Huang Ping, representing the Chinese consulate in New York, was invited to speak at Harvard College China Forum, an annual conference dating back 25 years that welcomes prominent leaders from business, academic, and politics.
The theme of this year’s conference was appropriately called “Extraordinary Times,” which Ping happily cited in his April 16 speech that reminded the audience China is celebrating the 50th anniversary of President Richard Nixon visiting the country.
“Last year, China celebrated the centennial of the founding of the Communist Party of China,” Ping said, “and we are now embarking on a new journey to build a great modern socialist country.”
That bloody and violent journey had arrested and killed as many as 2 million Chinese citizens by the 1950s. By the 1960s, tens of millions were starving during the Great Leap Forward.
Reacting to the Communist leader’s speech, Melanie Collette of Project 21 tells AFN the audience was likely nodding along because left-wing “groupthink” matters on today’s college campuses more than critical thinking about an authoritarian regime.
"They want everyone to think the same way about the same thing,” Collette warns. “And even if you don't, that environment makes it difficult for people who decided to think on their own or think critically about any of these issues."

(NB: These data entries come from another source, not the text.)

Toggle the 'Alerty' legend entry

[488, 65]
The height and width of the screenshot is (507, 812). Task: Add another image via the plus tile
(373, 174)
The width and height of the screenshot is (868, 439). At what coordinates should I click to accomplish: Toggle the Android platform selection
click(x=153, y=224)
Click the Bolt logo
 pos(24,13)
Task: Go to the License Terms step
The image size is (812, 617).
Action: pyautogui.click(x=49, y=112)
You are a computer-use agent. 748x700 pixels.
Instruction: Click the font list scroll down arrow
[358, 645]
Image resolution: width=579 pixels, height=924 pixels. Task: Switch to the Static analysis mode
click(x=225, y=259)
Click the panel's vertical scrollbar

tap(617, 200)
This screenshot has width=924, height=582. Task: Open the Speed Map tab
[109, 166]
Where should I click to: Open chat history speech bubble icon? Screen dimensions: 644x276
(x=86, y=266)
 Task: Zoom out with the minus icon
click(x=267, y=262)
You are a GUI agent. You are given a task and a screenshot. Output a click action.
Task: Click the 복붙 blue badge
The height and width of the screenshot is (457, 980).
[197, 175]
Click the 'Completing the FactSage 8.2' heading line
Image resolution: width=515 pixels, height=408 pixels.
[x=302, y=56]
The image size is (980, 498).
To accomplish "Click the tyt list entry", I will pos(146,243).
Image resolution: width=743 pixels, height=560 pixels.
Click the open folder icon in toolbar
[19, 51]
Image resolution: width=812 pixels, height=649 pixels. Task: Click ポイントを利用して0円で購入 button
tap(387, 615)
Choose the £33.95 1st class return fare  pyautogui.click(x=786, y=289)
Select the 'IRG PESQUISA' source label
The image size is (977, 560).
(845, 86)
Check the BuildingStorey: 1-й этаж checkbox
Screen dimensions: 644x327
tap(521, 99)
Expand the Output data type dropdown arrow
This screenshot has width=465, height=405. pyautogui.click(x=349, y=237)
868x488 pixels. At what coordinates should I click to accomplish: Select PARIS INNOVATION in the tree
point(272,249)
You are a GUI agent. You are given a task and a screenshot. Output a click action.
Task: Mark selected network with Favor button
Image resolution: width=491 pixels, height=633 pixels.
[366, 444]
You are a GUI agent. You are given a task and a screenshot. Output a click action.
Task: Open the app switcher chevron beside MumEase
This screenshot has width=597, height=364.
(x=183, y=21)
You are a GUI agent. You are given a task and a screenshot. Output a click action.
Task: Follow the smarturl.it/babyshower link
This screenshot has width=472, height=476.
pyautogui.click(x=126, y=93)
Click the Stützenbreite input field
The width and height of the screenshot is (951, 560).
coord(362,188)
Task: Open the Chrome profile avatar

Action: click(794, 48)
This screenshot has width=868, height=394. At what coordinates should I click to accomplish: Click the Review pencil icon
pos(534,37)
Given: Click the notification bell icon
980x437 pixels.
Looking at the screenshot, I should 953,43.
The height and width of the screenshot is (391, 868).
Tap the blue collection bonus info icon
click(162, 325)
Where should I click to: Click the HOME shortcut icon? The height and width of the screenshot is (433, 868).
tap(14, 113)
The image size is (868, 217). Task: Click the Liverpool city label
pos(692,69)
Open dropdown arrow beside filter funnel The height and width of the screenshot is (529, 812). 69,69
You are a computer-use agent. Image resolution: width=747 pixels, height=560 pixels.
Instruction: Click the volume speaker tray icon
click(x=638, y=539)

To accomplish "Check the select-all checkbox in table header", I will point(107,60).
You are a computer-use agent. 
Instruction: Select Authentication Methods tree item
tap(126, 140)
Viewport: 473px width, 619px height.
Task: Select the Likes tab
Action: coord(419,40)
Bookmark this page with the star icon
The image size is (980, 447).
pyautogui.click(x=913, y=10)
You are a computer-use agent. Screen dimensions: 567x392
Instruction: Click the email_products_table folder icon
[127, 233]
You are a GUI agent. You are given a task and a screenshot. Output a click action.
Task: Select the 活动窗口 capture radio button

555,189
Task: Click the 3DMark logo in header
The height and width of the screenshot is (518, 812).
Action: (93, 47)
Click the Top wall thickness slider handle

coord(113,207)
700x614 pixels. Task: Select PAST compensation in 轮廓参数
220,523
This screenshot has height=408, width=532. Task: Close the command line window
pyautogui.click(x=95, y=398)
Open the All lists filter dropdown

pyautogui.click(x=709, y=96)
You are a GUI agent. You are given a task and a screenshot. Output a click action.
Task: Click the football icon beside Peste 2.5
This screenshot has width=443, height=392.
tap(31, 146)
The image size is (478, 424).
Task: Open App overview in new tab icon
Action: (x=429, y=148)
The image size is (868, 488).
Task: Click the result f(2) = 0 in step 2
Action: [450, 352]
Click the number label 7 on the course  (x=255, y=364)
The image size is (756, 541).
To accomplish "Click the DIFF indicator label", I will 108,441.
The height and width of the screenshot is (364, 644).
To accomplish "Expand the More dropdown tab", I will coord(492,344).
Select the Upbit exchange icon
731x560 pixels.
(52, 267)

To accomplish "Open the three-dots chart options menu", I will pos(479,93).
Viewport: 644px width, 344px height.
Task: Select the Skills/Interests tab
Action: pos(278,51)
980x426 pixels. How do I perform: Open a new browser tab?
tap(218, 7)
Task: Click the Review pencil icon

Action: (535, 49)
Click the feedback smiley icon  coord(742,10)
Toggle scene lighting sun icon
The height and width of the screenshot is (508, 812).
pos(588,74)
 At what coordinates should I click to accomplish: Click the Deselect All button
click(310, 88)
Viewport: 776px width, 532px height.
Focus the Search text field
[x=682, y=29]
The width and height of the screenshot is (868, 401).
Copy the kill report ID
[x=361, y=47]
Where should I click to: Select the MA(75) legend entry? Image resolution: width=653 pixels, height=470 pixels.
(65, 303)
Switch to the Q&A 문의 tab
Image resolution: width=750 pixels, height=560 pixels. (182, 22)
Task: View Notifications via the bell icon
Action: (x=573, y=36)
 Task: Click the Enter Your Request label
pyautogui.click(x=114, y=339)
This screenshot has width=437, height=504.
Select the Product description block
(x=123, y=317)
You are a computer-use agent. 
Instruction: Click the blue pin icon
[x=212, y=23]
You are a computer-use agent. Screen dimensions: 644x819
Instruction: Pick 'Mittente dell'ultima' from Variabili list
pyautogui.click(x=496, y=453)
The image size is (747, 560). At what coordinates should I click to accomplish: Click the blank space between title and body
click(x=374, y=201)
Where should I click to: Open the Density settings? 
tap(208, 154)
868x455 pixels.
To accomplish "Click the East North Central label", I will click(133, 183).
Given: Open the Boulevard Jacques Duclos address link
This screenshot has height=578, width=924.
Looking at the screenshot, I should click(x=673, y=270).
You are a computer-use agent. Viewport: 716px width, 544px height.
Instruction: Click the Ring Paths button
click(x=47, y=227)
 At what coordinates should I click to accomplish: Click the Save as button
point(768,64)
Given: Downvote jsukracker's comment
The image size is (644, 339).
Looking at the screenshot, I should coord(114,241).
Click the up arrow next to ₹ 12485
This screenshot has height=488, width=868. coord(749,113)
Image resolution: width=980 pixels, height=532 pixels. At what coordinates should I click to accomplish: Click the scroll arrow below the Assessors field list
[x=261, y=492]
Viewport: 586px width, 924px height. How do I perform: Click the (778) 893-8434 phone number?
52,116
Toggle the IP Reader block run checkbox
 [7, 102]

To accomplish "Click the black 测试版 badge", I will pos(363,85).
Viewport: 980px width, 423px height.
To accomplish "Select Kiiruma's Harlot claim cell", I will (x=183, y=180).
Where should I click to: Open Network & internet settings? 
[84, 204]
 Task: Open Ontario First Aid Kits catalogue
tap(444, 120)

That is certainly the case in China, where Ping would be whisked back to his homeland if he admits basic freedoms are not permitted there or if he criticizes China’s human rights abuses. And his fate for doing so would be a government trial and a prison cell, all permitted by the “modern socialist country” that is literally starving its own citizens in Shanghai at the moment during a COVID-19 lockdown.
That criticism is unlikely to happen, however: Ping has called allegations of genocide against the Uyghur population “lies” that are “fabricated by some people with their own political agenda.”